[Does anybody know] other grammar "peculiarities" of modern programming languages?
One of my favorites, Modula-3, was designed in 1990 with Niklaus Wirth's blessing as the then-latest language in the "Pascal family". Does anyone else remember those awful fights about where semicolon should be a separator or a terminator? In Modula-3, the choice is yours! The EBNF for a sequence of statements is
stmt ::= BEGIN [stmt {; stmt} [;]] END
Similarly, when writing alternatives in a CASE
statement, Modula-3 let you use the vertical bar |
as either a separator or a prefix. So you could write
CASE c OF
| 'a', 'e', 'i', 'o', 'u' => RETURN Char.Vowel
| 'y' => RETURN Char.Semivowel
ELSE RETURN Char.Consonant
END
or you could leave off the initial bar, perhaps because you prefer to write OF
in that position.
I think what I liked as much as the design itself was the designers' awareness that there was a religious war going on and their persistence in finding a way to support both sides.

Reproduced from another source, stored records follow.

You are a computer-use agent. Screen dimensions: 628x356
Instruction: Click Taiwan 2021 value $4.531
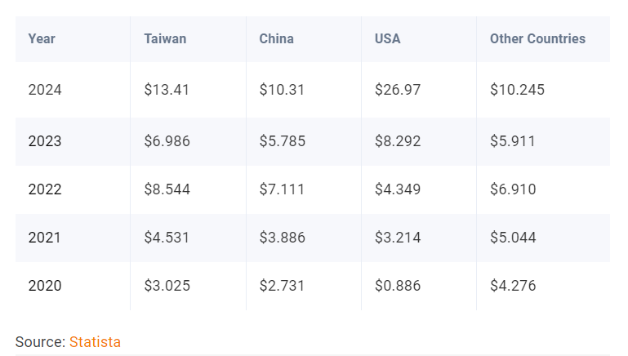[167, 238]
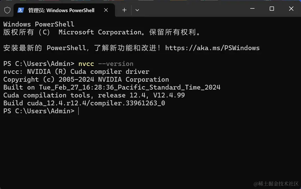Click the administrator shield icon
This screenshot has width=301, height=189.
(7, 10)
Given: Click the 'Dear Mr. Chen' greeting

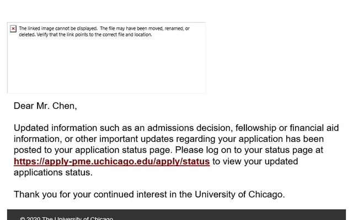Looking at the screenshot, I should 45,106.
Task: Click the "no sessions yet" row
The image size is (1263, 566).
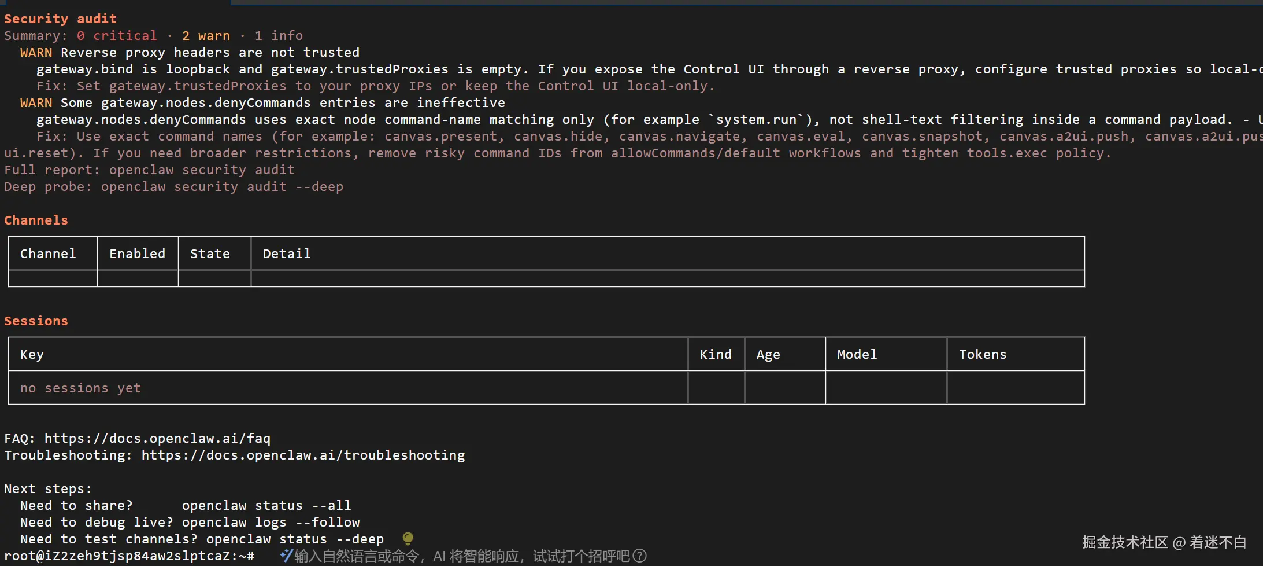Action: pos(80,388)
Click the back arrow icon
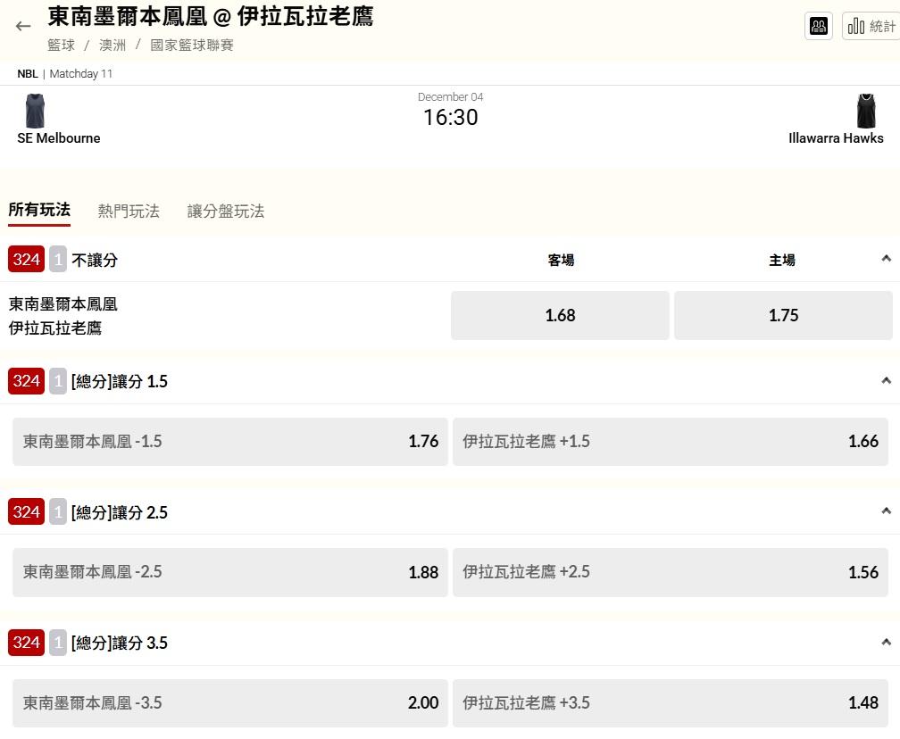900x739 pixels. [x=23, y=26]
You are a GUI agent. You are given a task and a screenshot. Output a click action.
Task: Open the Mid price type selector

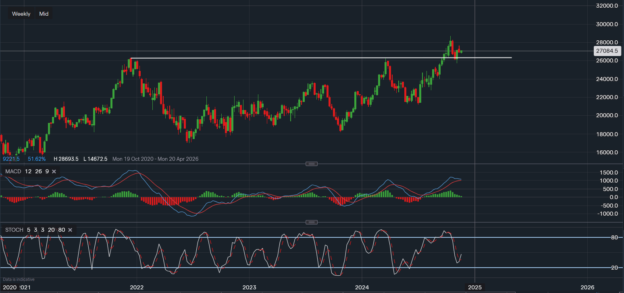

Let the programmer choose!
P.S. Objective Caml allows permissive use of |
in case expressions whereas the earlier and closely related dialect Standard ML does not. As a result, case expressions are often uglier in Standard ML code.
EDIT: After seeing T.E.D.'s answer I checked the Modula-2 grammar and he's correct, Modula-2 also supported semicolon as terminator, but through the device of the empty statement, which makes stuff like
x := x + 1;;;;;; RETURN x
legal. I suppose that's not a bad thing. Modula-2 didn't allow flexible use of the case separator |
, however; that seems to have originated with Modula-3.